La Sentencia 571/2025, de 9 de abril, de la Sala Primera del Tribunal Supremo, cambia el enfoque: refuerza la obligación de los bancos de prevenir y detectar operaciones fraudulentas y limita seriamente su margen para culpar al usuario cuando ha sido víctima de un fraude sofisticado.
Claves jurídicas de la resolución del Supremo
Esta sentencia establece varios principios que marcan un antes y un después en materia de fraudes digitales:
- El banco tiene la carga de la prueba: debe demostrar que la operación fue realmente autorizada por el cliente o que este actuó con dolo o negligencia grave; no basta con decir que se usaron sus claves o que hubo un SMS de confirmación.
- La mera filtración o conocimiento de las claves por un tercero no implica por sí sola negligencia grave del usuario; puede haber muchas explicaciones ajenas a su culpa.
- La entidad no puede escudarse en que su sistema cumplía formalmente la normativa si no activó alertas frente a operaciones anómalas (múltiples transferencias, horarios extraños, importes elevados, etc.).
En la práctica, el Supremo consolida una responsabilidad casi objetiva: si hay phishing y el banco no prueba una conducta gravemente imprudente del cliente ni acredita haber desplegado medidas de seguridad proactivas, debe reembolsar los cargos no autorizados.
Qué significa para ti como usuario de banca online
Esta doctrina es una gran noticia para cualquier persona que opera por Internet:
- Más responsabilidad para los bancos: las entidades están obligadas a contar con sistemas de seguridad robustos y a usarlos bien, no solo a tenerlos “sobre el papel”.
- Protección frente a fraudes sofisticados: si el engaño está bien construido y resulta razonable que un usuario medio pueda caer, no se puede trasladar automáticamente la culpa al cliente.
- Mayor probabilidad de recuperación del dinero: salvo que el banco pruebe que actuaste con una irresponsabilidad grave (por ejemplo, llevando apuntado el PIN junto a la tarjeta o facilitando tus claves de forma claramente imprudente), deberá reembolsar las cantidades robadas.
En cada caso concreto se analizará el nivel de sofisticación del fraude, las medidas de seguridad del banco (alertas, bloqueos, monitorización) y tu propio comportamiento como usuario.
Tu papel: cómo reducir riesgos y reforzar tu posición
Aunque la sentencia refuerza tu protección, el Supremo recuerda que el usuario también debe actuar con diligencia y cuidar sus credenciales.

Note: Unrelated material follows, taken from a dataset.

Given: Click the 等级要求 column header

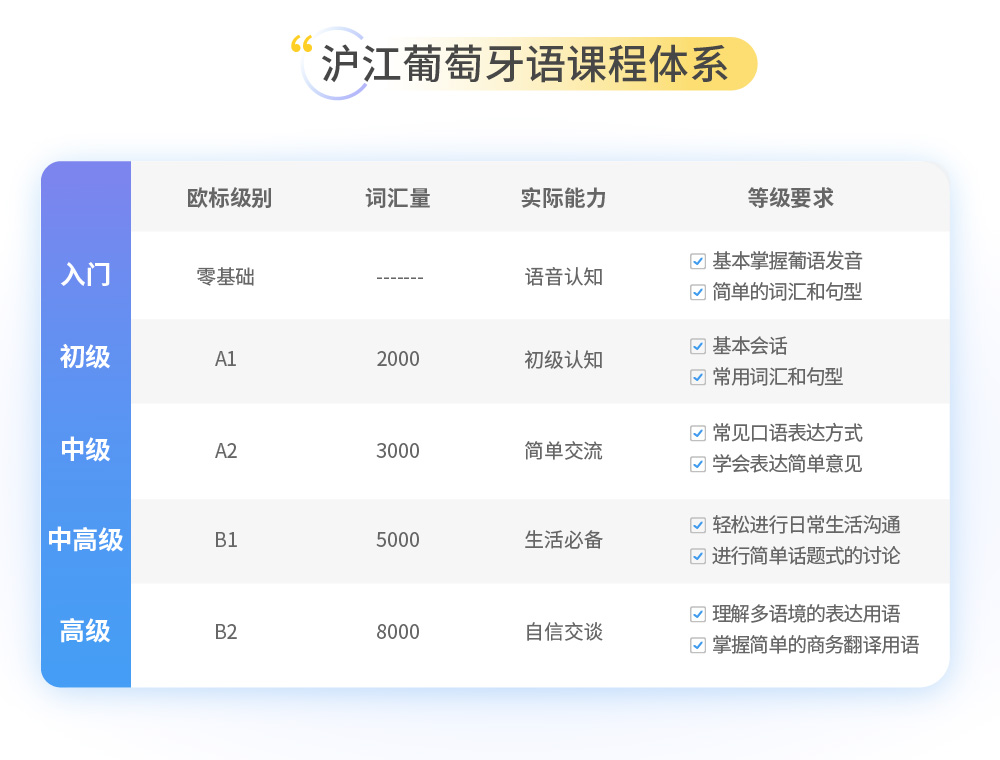Looking at the screenshot, I should 790,198.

Eso significa:
- Desconfiar de correos, SMS o mensajes que pidan claves, códigos o datos bancarios, aunque parezcan de tu banco.
- No hacer clic en enlaces sospechosos ni descargar archivos de remitentes que no tengas totalmente identificados.

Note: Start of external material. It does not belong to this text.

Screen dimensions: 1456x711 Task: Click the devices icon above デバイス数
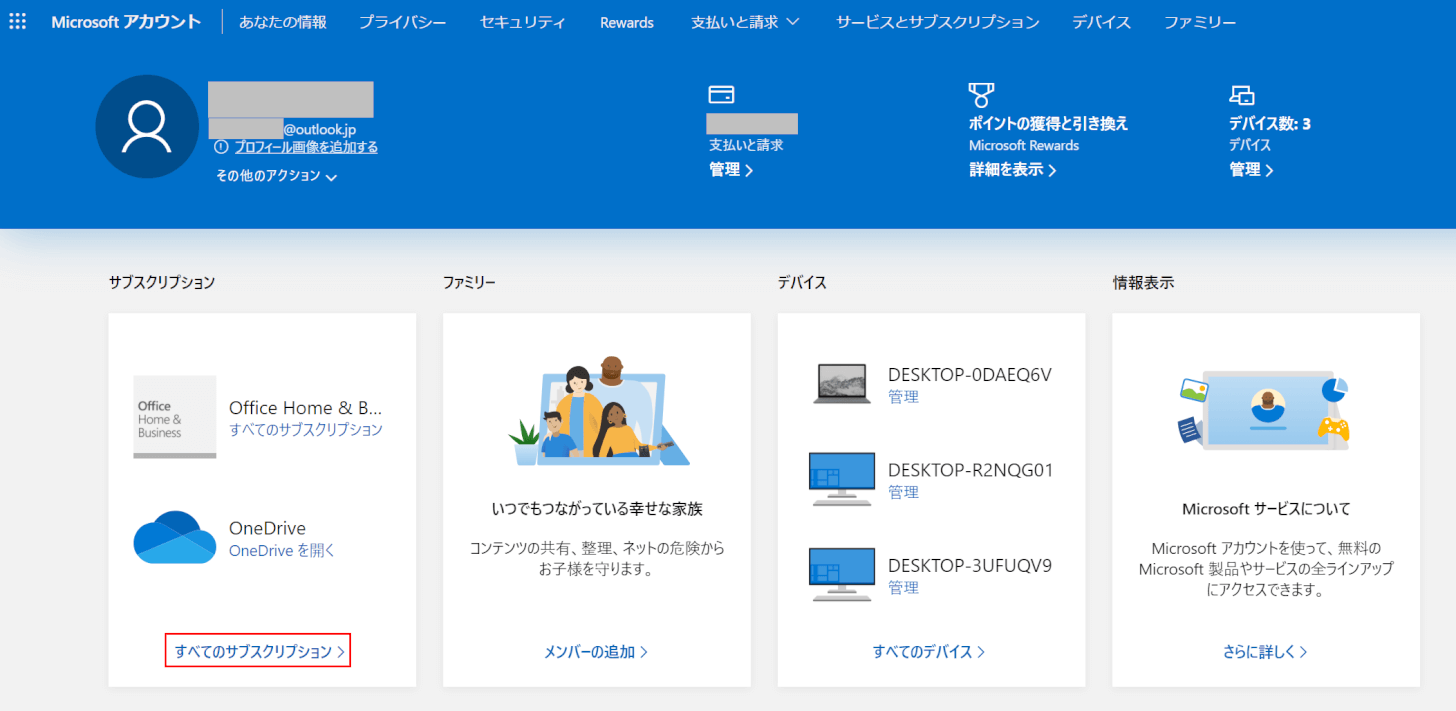click(x=1241, y=95)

- Verificar siempre que la web donde introduces tus datos es la oficial (dirección correcta, candado de seguridad, acceso desde la app, etc.).
- Ante la mínima sospecha de fraude, contactar de inmediato con tu entidad, bloquear claves y tarjetas, y dejar constancia escrita de la reclamación.
Si ya has sido víctima de phishing, es clave actuar rápido: recopilar movimientos, pantallazos, comunicaciones con el banco y presentar una reclamación formal. Si la entidad se niega a devolverte el dinero alegando que la culpa es tuya, esta nueva doctrina del Supremo abre una vía sólida para exigir judicialmente el reembolso y defender tus derechos como usuario de servicios de pago.